Given exercise
Edit the records below, changing "shared people icon" to "sharing icon" and leaving everything else unchanged.

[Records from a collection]
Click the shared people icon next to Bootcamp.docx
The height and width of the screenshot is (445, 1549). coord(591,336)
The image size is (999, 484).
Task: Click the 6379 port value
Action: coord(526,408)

Final result
Click the sharing icon next to Bootcamp.docx
The height and width of the screenshot is (445, 1549). coord(591,336)
The image size is (999, 484).
Task: Click the 6379 port value
Action: coord(526,408)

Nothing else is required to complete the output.